Conclusiones

El canto, desde que se ha profesionalizado, ha estado sometido a fuertes polémicas, prestándose a la confusión y el engaño, porque la subjetividad juega un papel muy importante a la hora de entenderlo y no son todos los que lo conocen con suficiente profundidad, ni los que cuentan con las adecuadas condiciones para poder llegar a hacerlo. Por lo tanto, es prácticamente imposible llegar a sentar los cánones que pongan de acuerdo a todos. Especialmente a los profesionales que ejercemos su enseñanza que, en muchos casos, podemos resultar determinantes, tanto para bien como para mal.

conclusiones1 En el arte, como en muchos otros aspectos de la vida, es imposible poder demostrar la verdad absoluta, porque la verdad es muy relativa, aunque todos parecemos estar en su posesión.

Si nos atenemos a determinados cánones podemos valorar la calidad artística con más o menos acierto.
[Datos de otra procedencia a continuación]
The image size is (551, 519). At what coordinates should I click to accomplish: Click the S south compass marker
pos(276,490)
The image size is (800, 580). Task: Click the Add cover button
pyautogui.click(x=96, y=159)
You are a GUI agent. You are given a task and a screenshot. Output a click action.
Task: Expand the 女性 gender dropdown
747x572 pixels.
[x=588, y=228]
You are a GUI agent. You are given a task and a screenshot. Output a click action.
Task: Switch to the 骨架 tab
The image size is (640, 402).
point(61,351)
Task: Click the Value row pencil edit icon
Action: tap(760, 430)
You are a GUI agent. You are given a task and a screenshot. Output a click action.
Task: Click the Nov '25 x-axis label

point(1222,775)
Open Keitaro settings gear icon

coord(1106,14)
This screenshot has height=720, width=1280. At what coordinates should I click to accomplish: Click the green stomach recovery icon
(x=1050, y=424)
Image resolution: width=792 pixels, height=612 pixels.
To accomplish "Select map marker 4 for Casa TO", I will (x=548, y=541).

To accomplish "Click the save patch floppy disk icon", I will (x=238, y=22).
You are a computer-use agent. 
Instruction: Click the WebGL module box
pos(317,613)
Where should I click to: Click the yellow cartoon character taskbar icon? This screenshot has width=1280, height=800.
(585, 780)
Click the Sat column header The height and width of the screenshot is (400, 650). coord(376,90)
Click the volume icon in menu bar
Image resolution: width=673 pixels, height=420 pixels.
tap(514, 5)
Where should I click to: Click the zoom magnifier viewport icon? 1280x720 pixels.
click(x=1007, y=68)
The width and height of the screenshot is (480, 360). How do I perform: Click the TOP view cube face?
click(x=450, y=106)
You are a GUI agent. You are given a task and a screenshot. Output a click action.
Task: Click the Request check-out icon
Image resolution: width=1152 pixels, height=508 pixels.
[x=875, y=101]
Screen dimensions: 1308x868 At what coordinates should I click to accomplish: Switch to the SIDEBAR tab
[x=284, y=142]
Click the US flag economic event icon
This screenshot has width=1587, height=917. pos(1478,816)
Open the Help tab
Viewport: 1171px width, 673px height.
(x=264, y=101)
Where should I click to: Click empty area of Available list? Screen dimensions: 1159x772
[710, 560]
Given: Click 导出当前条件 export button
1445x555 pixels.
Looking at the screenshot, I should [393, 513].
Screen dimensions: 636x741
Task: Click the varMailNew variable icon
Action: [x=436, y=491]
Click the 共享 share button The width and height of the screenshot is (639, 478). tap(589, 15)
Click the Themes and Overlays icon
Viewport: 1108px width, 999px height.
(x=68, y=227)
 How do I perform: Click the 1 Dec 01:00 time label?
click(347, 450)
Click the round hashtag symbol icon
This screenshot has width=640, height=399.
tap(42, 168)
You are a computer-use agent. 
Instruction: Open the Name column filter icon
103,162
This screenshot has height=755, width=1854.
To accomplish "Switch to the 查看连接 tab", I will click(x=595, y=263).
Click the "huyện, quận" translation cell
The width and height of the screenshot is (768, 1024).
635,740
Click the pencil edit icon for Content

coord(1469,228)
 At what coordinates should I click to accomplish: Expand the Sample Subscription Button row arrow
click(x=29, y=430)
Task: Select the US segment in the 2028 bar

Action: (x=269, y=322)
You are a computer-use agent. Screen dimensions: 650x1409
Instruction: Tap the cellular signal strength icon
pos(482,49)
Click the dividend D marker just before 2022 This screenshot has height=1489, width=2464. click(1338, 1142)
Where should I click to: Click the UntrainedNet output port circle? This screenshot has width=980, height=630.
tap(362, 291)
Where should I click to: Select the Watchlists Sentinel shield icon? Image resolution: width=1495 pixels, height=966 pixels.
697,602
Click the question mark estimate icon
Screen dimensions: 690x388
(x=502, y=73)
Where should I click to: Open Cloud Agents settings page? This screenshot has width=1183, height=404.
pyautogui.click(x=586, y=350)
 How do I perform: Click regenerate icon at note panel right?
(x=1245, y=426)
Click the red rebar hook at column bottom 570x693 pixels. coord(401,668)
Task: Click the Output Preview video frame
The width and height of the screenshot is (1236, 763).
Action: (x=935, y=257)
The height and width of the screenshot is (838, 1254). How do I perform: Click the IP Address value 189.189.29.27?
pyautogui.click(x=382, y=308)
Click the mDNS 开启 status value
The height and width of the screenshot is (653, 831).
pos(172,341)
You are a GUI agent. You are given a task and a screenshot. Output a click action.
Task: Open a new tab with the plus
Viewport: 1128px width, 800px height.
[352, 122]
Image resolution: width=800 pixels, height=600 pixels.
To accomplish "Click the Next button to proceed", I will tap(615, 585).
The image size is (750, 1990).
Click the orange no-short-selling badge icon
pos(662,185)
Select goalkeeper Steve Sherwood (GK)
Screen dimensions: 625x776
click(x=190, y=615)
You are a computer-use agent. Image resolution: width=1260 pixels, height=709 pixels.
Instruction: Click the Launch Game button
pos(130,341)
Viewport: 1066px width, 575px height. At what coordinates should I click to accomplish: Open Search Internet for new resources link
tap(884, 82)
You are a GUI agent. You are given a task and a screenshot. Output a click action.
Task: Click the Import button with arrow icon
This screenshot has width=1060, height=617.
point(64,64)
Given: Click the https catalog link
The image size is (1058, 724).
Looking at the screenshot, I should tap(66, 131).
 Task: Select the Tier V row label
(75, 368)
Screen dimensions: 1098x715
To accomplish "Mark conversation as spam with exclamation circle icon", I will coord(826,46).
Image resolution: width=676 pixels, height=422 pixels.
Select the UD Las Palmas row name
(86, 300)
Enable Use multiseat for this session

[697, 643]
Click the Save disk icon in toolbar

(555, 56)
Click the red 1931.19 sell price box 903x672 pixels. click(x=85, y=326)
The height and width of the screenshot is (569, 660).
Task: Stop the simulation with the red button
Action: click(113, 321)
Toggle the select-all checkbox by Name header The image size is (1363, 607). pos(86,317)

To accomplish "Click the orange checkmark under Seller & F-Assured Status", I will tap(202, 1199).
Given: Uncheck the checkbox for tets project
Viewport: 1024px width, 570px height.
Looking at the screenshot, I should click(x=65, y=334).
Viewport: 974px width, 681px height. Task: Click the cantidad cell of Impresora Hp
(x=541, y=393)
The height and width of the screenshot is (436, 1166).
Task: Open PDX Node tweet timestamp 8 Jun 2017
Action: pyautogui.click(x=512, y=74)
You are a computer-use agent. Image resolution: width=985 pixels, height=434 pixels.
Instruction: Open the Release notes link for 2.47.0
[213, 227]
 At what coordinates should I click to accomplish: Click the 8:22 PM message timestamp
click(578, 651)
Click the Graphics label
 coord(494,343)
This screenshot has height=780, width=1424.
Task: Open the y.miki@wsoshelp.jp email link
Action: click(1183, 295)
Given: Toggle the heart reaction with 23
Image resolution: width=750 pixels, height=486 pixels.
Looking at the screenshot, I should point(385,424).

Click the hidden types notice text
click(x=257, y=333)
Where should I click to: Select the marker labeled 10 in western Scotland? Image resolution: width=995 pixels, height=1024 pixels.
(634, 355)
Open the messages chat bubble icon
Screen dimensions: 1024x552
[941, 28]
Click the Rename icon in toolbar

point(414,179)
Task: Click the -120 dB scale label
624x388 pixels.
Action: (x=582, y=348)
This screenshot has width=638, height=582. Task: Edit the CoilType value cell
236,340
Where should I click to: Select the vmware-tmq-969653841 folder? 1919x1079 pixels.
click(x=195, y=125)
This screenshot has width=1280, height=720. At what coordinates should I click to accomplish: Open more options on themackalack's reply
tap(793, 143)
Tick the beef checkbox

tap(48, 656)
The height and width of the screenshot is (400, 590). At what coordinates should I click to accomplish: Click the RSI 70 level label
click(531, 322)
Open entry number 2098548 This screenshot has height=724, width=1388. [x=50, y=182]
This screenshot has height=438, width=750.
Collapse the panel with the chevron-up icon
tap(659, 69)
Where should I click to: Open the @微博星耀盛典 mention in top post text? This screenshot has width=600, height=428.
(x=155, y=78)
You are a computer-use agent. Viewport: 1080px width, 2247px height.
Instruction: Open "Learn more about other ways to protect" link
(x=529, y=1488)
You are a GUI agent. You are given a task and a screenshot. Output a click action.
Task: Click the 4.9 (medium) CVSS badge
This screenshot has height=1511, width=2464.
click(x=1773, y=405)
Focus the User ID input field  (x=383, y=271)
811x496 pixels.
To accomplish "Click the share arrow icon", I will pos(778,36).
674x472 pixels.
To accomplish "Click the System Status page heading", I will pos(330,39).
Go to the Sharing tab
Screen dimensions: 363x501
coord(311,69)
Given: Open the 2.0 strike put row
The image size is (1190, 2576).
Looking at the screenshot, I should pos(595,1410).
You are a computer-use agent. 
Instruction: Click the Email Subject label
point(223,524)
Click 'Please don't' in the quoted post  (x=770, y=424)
Sin embargo, al no tratarse de una ciencia, no existen unas reglas específicas que permitan poder demostrar lo que es mejor o peor, dependiendo de los gustos que, a su vez, están en función de la cultura, la educación, la inteligencia y, sobretodo, la sensibilidad que pueda albergar la persona. Por esa razón es bastante natural que  muchos  de los que ostentan  cargos, que  pueden resultar determinantes para el buen desarrollo de la música, lo puedan hacer tan mal.

A diferencia de otras artes, en el canto, el manejo de la voz está sujeto a la verdad que dictan sus leyes fisiológicas. Estas se deben respetar, tal y como han hecho los grandes maestros de la escuela romántica italiana, porque, de lo contrario, terminaran pasando factura y el precio puede resultar excesivo.

El órgano vocal siempre ha presentado las mismas características. Por esa razón, su forma de manejarlo debe ajustarse a la técnica que marca su naturaleza como en cualquier otro tiempo. Otra cosa muy distinta es la forma de cantar a la hora de interpretar ciertos estilos, estando abierta al avance.

 En el arte no existen límites, aunque para avanzar hacia delante, y hacerlo con paso firme, es necesario mirar hacia atrás.

Durante años y años se han realizado infinidad de escritos respecto a un tema tan controvertido como es la técnica vocal, saliendo a la luz algunos trabajos muy interesantes, en los que se detalla con bastante precisión los aspectos más importantes de la misma. Por ello, ya no existen secretos que puedan dar lugar a nuevos descubrimientos a través de los cuales se puedan experimentar unos avances significativos, ni métodos milagrosos que permitan solucionar un problema en días o, incluso, en horas. Nada más lejos de la realidad, pues el hecho de que, en algunos casos específicos, podamos lograr estos extraordinarios resultados, no significa que se pueda generalizar.

En el canto no existen milagros, sino realidades que pueden llegar a ser muy positivas, siempre que se cuente con una sólida base y se trabaje con la seriedad y precisión que requiere esta difícil materia. La única verdad de su enseñanza sólo se puede demostrar mediante los resultados prácticos que pueda conseguir el maestro.

En esta página he tratado de clarificar los conceptos básicos de este arte, para que los aspirantes que deseen recibir mis enseñanzas conozcan de antemano las reglas fundamentales de mi escuela y, si aman lo suficientemente el canto como para estudiar con la entrega y la seriedad necesaria, tendré mucho gusto en ayudarles, siempre que la disponibilidad de horarios me lo permita.

Otro de los motivos por los que me he extendido de una manera tan inusual con el contenido de esta página, es para tratar de ayudar a muchos aspirantes desorientados que, en ciertas ocasiones, me han pedido consejos a través de Internet, aclarándoles las normas fundamentales que conforman la escuela de canto. De esta manera, al menos, podrán contar con una referencia para poder elegir el profesor de canto adecuado.

Otro tipo de ayuda más directa es imposible de realizar a través de un simple escrito, pues para proporcionar un buen consejo técnico es necesario escuchar personalmente al intérprete. De lo contrario es imposible conocer con exactitud cual es su situación para poder orientarle con las recomendaciones oportunas y observar que estas son correctamente interpretadas. Por lo tanto, la solución de un problema sólo se puede llevar a cabo mediante el estudio directo del mismo, porque ningún escrito enseña a cantar y mucho menos a corregir los defectos.

En la enseñanza del canto los únicos fundamentos que pueden resultar válidos son los que, a través de la experiencia y, sobretodo, del talento, forjan el dominio práctico. Otros tipos de argumentos sólo son mera teoría que, si está bien concebida, sirven como ilustración, nunca como arma de acción.